07:22 AM EDT on Monday, July 2, 2007

The angry mom never budged from her reclined position on the living room couch, even as the fight with her teenage daughter escalated to screaming. The daughter paced frantically. She’d gotten into the sort of trouble that brings the state into a kid’s life, so now she was supervised in her home by a community worker, whom I shadowed one evening.

When we first got to their apartment, mother and daughter asked the worker to adjudicate a disagreement. They began by talking over one another, airing their grievances, but in short order they began name-calling and shrieking whatever barb came to mind. Younger siblings looked on with unperturbed amusement, occasionally adding a little fuel of their own to the fire.

To end it, the community worker grabbed the daughter and told her she needed to come with us to cool off. Mother and daughter were still yelling at each other even as we had shut the apartment’s front door and headed down the stairs to the street.

Welcome to Casey Wilson’s daily world. She works for Tides Family Service as a caseworker, but everyone within the agency and on the streets calls her a “tracker.” With a partner, Melissa Brazil, Wilson literally keeps track of 25 “at risk” teens, monitoring them in their homes, neighborhood and schools to prevent their troubles from getting any worse than they already are.

(Recorded data)

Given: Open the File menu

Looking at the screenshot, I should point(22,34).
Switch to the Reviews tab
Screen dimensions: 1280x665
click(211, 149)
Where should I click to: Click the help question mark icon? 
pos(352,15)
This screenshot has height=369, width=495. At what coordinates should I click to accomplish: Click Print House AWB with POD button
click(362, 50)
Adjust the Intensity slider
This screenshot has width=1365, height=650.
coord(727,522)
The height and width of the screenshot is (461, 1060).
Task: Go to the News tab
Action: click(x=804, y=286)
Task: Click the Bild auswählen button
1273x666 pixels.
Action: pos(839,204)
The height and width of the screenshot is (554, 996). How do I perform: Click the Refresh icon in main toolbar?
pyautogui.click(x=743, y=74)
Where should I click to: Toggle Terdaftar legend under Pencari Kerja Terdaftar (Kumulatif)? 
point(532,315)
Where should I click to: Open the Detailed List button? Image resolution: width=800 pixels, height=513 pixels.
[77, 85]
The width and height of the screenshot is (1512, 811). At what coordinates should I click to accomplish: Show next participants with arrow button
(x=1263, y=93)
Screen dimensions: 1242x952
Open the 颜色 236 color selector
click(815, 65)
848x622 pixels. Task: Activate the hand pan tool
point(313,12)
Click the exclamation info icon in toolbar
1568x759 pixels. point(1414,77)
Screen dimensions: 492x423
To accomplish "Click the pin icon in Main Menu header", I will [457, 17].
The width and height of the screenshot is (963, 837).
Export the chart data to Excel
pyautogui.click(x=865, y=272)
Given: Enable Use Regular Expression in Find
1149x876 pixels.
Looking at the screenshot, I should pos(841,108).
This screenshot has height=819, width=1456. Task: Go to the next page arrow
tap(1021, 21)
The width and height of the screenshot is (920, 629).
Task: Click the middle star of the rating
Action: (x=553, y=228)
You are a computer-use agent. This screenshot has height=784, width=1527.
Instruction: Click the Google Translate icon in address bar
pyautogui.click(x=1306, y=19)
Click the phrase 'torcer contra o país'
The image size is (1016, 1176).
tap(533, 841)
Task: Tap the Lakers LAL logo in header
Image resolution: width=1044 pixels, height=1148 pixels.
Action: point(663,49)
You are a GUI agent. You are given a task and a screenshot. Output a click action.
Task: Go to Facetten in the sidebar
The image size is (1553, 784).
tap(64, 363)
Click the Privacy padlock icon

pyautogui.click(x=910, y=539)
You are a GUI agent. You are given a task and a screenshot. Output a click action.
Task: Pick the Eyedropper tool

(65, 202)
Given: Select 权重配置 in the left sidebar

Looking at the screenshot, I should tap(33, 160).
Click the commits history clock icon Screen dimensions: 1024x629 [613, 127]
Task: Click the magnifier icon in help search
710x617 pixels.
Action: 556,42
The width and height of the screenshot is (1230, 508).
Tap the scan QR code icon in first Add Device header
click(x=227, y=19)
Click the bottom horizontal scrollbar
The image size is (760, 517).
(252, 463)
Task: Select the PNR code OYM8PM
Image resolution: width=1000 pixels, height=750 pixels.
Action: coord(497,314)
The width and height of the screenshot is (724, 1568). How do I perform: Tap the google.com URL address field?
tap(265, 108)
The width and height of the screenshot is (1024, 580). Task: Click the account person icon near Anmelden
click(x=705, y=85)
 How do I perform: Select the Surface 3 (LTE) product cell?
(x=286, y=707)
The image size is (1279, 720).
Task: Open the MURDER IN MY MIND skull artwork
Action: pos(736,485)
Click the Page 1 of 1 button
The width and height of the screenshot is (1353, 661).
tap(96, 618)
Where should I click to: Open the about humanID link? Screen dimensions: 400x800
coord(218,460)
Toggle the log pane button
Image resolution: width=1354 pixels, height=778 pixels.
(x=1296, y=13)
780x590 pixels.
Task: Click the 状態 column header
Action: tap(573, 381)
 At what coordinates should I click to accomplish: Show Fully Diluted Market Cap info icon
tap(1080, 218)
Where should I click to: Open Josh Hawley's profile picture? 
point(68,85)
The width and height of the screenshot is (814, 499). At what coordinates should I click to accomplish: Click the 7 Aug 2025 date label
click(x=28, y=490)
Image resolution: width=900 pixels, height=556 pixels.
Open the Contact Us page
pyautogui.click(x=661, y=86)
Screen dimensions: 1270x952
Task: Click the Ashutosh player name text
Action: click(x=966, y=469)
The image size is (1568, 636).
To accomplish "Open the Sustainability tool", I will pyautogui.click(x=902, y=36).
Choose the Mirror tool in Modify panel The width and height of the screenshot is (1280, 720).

(Objectives)
1. In the article about Casey Wilson's job, how many "at risk" teens do she and Melissa Brazil keep track of?
2. Continue the article about Casey Wilson's work as a tracker, starting after its last sentence.

(Solved tasks)
1. 25

2.
“At risk” is a euphemism for these kids. Some were flagged by Truancy Court for skipping school; others by Family Court for behavior problems, and others came from the child-welfare caseloads at the Department of Children, Youth and Families (DCYF), the agency that refers all the cases. They’re not at risk; they’re in deep trouble.

Wilson’s day began as she got the truants up and off to school, not that there’s any guarantee they’d stay in school for the rest of the day. Then she checked on her other kids’ attendance in various schools in the low-income, urban community where she works.

She sets up counseling and health appointments, goes to court dates, and when parents sign off and schools agree, she participates in meetings about the youths. If these parents had to go to school every time their kid gets in trouble, they’d lose their jobs.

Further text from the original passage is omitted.